With no omissions, write out every record given below.
Start of Block
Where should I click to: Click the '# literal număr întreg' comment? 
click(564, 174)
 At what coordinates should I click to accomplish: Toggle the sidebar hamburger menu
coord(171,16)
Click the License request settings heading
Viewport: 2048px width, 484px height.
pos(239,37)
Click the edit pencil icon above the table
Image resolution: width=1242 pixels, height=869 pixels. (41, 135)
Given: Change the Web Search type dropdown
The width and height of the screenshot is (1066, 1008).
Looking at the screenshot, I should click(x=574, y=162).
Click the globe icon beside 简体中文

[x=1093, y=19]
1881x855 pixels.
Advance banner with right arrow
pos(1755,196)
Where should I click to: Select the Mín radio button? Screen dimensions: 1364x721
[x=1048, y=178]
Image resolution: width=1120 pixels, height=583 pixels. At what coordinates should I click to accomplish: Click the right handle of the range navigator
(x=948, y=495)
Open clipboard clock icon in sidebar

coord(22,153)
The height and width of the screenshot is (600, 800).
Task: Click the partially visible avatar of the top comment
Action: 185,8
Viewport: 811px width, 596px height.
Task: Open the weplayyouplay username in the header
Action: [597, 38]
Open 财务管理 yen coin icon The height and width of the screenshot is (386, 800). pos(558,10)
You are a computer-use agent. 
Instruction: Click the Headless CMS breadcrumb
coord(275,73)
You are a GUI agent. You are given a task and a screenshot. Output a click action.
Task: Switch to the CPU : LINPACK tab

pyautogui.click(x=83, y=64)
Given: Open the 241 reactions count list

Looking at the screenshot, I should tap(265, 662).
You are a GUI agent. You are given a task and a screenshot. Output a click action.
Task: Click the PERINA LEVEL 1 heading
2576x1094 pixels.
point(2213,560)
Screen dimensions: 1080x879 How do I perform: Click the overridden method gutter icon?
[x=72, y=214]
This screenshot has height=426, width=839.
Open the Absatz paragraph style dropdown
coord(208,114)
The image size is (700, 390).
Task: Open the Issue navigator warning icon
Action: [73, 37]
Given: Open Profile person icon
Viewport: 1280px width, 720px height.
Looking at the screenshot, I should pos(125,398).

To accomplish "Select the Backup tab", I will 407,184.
End of Block
## Response for this exercise
Where should I click to: Click the '# literal număr întreg' comment? 
click(564, 174)
 At what coordinates should I click to accomplish: Toggle the sidebar hamburger menu
coord(171,16)
Click the License request settings heading
Viewport: 2048px width, 484px height.
pos(239,37)
Click the edit pencil icon above the table
Image resolution: width=1242 pixels, height=869 pixels. (41, 135)
Given: Change the Web Search type dropdown
The width and height of the screenshot is (1066, 1008).
Looking at the screenshot, I should click(x=574, y=162).
Click the globe icon beside 简体中文

[x=1093, y=19]
1881x855 pixels.
Advance banner with right arrow
pos(1755,196)
Where should I click to: Select the Mín radio button? Screen dimensions: 1364x721
[x=1048, y=178]
Image resolution: width=1120 pixels, height=583 pixels. At what coordinates should I click to accomplish: Click the right handle of the range navigator
(x=948, y=495)
Open clipboard clock icon in sidebar

coord(22,153)
The height and width of the screenshot is (600, 800).
Task: Click the partially visible avatar of the top comment
Action: 185,8
Viewport: 811px width, 596px height.
Task: Open the weplayyouplay username in the header
Action: [597, 38]
Open 财务管理 yen coin icon The height and width of the screenshot is (386, 800). pos(558,10)
You are a computer-use agent. 
Instruction: Click the Headless CMS breadcrumb
coord(275,73)
You are a GUI agent. You are given a task and a screenshot. Output a click action.
Task: Switch to the CPU : LINPACK tab

pyautogui.click(x=83, y=64)
Given: Open the 241 reactions count list

Looking at the screenshot, I should tap(265, 662).
You are a GUI agent. You are given a task and a screenshot. Output a click action.
Task: Click the PERINA LEVEL 1 heading
2576x1094 pixels.
point(2213,560)
Screen dimensions: 1080x879 How do I perform: Click the overridden method gutter icon?
[x=72, y=214]
This screenshot has height=426, width=839.
Open the Absatz paragraph style dropdown
coord(208,114)
The image size is (700, 390).
Task: Open the Issue navigator warning icon
Action: [73, 37]
Given: Open Profile person icon
Viewport: 1280px width, 720px height.
Looking at the screenshot, I should pos(125,398).

To accomplish "Select the Backup tab", I will 407,184.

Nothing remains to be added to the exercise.